## DIRECTIONS
**A)** From the tofu recipe article, extract the passage that begins with the words containing "5 Out-of-the-Box Tofu" and ends with "skeptics among clients.".
**B)** Continue the tofu recipe article after its final sentence.

Cooking Protein

5 Out-of-the-Box Tofu Recipes

Packed with plant-based protein, calcium, and iron, tofu adds a nutritional punch to breakfast, lunch, dinner, or dessert. According to the FDA, 25 g of soy protein per day, as part of a diet low in saturated fat and cholesterol, may reduce heart disease risk. One 3-oz serving of tofu provides 5 to 8 g soy protein. Patients and clients rely on us as RDs to share recipes and meal ideas, especially when faced with unfamiliar foods. Tofu is an incredibly versatile ingredient many vegans and vegetarians embrace, yet meat eaters often overlook it. Here are five “out-of-the-box” options to incorporate tofu into meals and snacks for even the greatest tofu skeptics among clients.

  1. Make a salad dressing. In a mini blender or food processor, blend 2 T silken/soft tofu, 2 T olive oil, 1/4 cup balsamic vinegar and 1 1/2 tsp honey. Add salt and pepper to taste. Store in an airtight container in the refrigerator.
  2. Whip up vegan ice cream. Blend 3 oz firm tofu, 1/4 cup powdered peanut butter, 2 T unsweetened cocoa powder, and a frozen, presliced banana. You may have to scrape down the sides during blending. Serve topped with chopped peanuts and cacao nibs or vegan chocolate chips.
  3. Bake some tofu Parmesan. Slice a 14-oz block of extra firm tofu into four even rectangles and blot dry with paper towels. Dip each slice into a beaten egg, then into seasoned panko breadcrumbs. Spray a baking pan and the tops of tofu slices with nonstick cooking spray. Bake at 400° F for 10 to 12 mins. Top each piece with 2 to 3 T marinara sauce and shredded mozzarella cheese. Bake for an additional five minutes or until cheese is melted. Garnish with Parmesan cheese, oregano, and fresh basil.
  4. Blend a smoothie bowl. Blend 5 oz (about 1/3 package) soft or firm tofu; 1/4 cup unsweetened almond, cashew, or coconut milk; 1 packet stevia or preferred sweetener; 1/4 cup powdered peanut butter; 1 cup frozen wild blueberries; and 1/2 cup ice until smooth. Pour into a bowl and top with sliced fruit, chopped nuts, and chia, hemp, or pumpkin seeds.

## INFORMATION PROVIDED
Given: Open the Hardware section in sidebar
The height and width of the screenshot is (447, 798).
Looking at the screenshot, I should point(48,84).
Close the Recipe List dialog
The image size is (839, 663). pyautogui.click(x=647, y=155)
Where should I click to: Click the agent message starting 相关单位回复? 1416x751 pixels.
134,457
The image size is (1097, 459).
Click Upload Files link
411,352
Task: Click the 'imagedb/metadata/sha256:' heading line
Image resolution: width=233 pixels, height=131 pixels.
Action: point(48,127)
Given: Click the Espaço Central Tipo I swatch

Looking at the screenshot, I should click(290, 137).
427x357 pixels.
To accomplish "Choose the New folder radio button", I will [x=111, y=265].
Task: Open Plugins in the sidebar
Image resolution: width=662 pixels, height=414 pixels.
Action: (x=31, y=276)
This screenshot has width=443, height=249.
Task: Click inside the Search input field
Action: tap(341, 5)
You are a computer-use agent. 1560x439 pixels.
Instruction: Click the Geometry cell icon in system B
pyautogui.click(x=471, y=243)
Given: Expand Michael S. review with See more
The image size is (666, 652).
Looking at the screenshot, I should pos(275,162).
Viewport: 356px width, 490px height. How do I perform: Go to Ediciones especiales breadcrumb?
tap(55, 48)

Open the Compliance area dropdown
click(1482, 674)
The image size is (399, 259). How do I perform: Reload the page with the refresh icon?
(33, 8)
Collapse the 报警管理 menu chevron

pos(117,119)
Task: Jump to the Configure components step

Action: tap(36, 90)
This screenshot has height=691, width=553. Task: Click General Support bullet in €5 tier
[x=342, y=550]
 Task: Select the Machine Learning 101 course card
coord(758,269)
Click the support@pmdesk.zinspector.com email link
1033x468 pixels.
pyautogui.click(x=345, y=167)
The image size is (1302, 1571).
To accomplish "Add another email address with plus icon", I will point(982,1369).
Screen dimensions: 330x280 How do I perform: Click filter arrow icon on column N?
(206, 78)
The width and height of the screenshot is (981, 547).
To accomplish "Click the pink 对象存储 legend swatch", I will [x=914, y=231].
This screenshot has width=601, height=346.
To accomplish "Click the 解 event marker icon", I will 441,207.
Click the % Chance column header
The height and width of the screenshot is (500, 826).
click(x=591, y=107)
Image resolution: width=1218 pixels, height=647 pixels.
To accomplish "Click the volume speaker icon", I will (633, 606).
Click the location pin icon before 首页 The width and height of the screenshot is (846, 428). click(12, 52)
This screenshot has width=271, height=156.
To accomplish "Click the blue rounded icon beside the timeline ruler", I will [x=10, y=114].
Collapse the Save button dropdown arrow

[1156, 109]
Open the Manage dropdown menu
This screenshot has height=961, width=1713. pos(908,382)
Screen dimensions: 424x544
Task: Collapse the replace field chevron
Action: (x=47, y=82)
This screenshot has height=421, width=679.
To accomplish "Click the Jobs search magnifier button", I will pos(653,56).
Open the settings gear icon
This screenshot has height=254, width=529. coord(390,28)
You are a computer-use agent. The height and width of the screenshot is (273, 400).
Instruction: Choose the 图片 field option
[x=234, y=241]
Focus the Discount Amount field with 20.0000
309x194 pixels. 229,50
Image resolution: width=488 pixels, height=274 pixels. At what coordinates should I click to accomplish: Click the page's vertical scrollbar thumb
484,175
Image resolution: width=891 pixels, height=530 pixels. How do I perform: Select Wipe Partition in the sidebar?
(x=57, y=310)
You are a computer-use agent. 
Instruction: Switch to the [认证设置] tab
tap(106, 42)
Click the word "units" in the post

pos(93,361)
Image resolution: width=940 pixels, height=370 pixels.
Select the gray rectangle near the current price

## SET OF ANSWERS
**A)**
5 Out-of-the-Box Tofu Recipes

Packed with plant-based protein, calcium, and iron, tofu adds a nutritional punch to breakfast, lunch, dinner, or dessert. According to the FDA, 25 g of soy protein per day, as part of a diet low in saturated fat and cholesterol, may reduce heart disease risk. One 3-oz serving of tofu provides 5 to 8 g soy protein. Patients and clients rely on us as RDs to share recipes and meal ideas, especially when faced with unfamiliar foods. Tofu is an incredibly versatile ingredient many vegans and vegetarians embrace, yet meat eaters often overlook it. Here are five “out-of-the-box” options to incorporate tofu into meals and snacks for even the greatest tofu skeptics among clients.

**B)**
  5. Mix up some overnight oats. Whip 1/3 cup soft or silken tofu and 1/3 cup milk of your choice in a small blender or food processor. Transfer tofu mixture to a Mason jar or container with a lid. Add 1/3 cup old fashioned oats, 2 packed T chocolate whey or vegan protein powder, 1 packet stevia or preferred sweetener, 1 tsp chia seeds, and 1 T unsweetened cocoa powder. Mix well and let sit in the fridge overnight. In the morning, stir and add the fruit of your choice such as pomegranate, strawberries, or raspberries, and garnish with chocolate chips or cacao nibs.

Do you have any unique tofu recipe ideas? Please share them in the comments below.

— Lauren Harris-Pincus, MS, RDN, is a nutrition communications specialist, speaker, spokesperson, dietitian in private practice, and author of the forthcoming cookbook The Protein-Packed Breakfast Club. Lauren blogs at where she focuses on weight management and prediabetes.

2 Comment

  1. In truth, I’m not a big tofu eater. I want to be, but I’m not very experienced with it and while I use it, I don’t actually eat it. I am excited about trying a couple of the ideas above. What I would say to an animal protein eater is that tofu is a good source of protein that is planet-friendly, as well as health-friendly. It’s an item that can aid in reducing overall meat consumption while still providing the satiety of protein.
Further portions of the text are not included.